▶ TASK TO COMPLETE
Report every line below that has the string "National" in it.

▶ THE RECORDS
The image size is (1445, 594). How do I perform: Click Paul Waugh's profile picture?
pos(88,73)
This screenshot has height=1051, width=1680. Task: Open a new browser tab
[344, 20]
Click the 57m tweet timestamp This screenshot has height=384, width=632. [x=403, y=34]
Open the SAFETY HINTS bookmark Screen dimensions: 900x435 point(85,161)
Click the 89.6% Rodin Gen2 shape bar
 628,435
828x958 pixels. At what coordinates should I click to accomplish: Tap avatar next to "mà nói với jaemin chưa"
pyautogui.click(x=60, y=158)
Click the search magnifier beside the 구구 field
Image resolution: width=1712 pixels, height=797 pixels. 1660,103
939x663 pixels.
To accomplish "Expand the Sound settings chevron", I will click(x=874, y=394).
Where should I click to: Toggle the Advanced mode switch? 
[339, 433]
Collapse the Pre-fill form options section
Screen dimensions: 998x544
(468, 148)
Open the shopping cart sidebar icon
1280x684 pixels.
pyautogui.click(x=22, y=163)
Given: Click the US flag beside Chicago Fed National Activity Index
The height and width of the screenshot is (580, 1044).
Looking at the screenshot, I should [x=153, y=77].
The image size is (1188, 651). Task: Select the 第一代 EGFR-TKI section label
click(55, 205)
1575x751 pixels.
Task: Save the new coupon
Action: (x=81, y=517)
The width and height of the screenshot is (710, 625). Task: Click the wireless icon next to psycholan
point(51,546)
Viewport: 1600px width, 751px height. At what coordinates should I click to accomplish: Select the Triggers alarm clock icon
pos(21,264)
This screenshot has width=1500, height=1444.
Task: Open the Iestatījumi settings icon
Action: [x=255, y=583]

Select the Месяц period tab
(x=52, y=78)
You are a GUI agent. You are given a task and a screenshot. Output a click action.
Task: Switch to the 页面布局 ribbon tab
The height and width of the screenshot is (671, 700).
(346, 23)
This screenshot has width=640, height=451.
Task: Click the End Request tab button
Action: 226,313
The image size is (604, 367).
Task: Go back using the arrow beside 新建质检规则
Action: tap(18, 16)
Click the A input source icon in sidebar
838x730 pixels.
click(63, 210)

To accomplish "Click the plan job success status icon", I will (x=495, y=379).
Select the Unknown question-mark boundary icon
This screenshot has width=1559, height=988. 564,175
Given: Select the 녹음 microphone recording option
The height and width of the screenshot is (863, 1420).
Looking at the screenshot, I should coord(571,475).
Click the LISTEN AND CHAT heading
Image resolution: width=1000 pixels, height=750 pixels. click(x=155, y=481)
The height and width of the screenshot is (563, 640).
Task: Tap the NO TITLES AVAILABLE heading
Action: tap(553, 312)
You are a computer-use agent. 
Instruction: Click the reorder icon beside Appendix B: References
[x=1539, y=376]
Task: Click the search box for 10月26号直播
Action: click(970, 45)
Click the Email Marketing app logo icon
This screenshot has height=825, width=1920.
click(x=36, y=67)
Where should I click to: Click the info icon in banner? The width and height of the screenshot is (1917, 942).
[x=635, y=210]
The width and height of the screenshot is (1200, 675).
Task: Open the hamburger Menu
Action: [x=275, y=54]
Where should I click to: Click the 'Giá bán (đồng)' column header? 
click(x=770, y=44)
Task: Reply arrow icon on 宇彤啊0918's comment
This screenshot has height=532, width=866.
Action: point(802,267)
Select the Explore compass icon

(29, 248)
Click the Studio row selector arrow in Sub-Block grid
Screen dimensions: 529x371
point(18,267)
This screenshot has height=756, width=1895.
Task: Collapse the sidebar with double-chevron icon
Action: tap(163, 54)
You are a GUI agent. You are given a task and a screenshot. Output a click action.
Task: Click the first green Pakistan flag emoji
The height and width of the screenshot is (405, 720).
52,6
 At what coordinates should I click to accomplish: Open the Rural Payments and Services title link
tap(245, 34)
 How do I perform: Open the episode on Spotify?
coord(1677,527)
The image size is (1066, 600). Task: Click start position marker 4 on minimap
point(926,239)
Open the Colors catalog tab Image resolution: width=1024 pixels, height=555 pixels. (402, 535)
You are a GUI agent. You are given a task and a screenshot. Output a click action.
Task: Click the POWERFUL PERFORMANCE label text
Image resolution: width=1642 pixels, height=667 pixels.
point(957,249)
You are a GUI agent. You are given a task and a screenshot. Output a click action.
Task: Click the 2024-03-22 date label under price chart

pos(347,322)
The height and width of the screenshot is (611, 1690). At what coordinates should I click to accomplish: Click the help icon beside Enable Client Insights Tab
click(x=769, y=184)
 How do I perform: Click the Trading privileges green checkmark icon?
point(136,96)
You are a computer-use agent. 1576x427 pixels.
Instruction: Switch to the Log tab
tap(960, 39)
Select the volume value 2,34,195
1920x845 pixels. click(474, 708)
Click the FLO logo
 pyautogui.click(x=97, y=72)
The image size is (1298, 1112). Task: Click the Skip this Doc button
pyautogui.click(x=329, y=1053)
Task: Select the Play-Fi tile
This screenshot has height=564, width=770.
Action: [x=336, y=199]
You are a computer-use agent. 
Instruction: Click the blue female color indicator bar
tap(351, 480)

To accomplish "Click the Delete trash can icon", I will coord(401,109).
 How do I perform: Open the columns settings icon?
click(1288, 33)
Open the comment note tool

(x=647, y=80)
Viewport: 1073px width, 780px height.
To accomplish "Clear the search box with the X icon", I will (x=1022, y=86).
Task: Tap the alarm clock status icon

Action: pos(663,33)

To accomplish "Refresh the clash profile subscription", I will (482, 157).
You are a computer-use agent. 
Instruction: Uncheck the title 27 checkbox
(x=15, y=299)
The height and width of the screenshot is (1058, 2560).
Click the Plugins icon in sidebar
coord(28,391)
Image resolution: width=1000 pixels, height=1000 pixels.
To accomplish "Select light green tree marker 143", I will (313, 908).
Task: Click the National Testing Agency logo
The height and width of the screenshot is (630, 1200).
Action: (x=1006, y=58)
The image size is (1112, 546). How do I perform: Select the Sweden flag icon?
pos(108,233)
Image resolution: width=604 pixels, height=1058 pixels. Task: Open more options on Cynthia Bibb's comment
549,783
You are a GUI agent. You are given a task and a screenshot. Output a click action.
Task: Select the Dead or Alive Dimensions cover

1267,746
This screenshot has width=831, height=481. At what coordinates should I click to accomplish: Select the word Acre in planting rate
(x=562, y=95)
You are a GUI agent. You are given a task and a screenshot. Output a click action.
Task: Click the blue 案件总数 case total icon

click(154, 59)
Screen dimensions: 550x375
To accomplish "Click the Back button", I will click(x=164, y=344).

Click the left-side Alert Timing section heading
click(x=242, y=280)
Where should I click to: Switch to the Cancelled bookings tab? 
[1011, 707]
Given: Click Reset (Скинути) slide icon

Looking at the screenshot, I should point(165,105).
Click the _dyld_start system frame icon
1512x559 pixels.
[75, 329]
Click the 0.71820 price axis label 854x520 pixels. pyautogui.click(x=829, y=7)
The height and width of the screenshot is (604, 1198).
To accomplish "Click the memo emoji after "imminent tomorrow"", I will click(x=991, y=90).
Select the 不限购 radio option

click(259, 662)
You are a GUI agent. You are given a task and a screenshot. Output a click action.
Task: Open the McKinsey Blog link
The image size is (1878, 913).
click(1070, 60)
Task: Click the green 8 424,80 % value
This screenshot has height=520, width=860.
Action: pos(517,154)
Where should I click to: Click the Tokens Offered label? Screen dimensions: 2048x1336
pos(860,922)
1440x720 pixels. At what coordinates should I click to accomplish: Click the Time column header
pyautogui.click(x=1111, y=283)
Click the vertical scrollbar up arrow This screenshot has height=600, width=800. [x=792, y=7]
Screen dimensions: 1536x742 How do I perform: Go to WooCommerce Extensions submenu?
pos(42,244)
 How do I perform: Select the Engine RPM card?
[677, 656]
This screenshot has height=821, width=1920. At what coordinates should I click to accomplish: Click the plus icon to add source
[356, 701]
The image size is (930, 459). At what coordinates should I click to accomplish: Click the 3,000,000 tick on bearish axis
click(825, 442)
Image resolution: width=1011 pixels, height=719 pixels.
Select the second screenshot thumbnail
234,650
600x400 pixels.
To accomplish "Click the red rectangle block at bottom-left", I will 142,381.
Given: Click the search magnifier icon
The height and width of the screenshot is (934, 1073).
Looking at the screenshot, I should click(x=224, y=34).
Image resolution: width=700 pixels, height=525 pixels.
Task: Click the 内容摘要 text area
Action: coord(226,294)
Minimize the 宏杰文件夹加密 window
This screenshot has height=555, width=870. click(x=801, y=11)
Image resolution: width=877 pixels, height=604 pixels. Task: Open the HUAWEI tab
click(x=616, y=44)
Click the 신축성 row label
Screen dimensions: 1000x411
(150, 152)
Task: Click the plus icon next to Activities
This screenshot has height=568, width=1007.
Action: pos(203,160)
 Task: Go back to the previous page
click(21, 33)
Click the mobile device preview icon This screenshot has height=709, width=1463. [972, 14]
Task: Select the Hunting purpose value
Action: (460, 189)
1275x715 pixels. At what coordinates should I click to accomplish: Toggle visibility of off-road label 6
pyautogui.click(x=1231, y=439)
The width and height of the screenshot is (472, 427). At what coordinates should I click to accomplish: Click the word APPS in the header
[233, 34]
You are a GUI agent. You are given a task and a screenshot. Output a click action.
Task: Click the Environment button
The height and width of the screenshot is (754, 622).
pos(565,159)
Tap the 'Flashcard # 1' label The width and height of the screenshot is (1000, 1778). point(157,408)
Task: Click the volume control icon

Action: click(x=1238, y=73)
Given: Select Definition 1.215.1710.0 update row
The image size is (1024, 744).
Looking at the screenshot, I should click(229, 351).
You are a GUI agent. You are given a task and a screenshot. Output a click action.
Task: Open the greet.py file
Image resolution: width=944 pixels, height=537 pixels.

▶ FINISHED TASK
Given: Click the US flag beside Chicago Fed National Activity Index
Task: Click the National Testing Agency logo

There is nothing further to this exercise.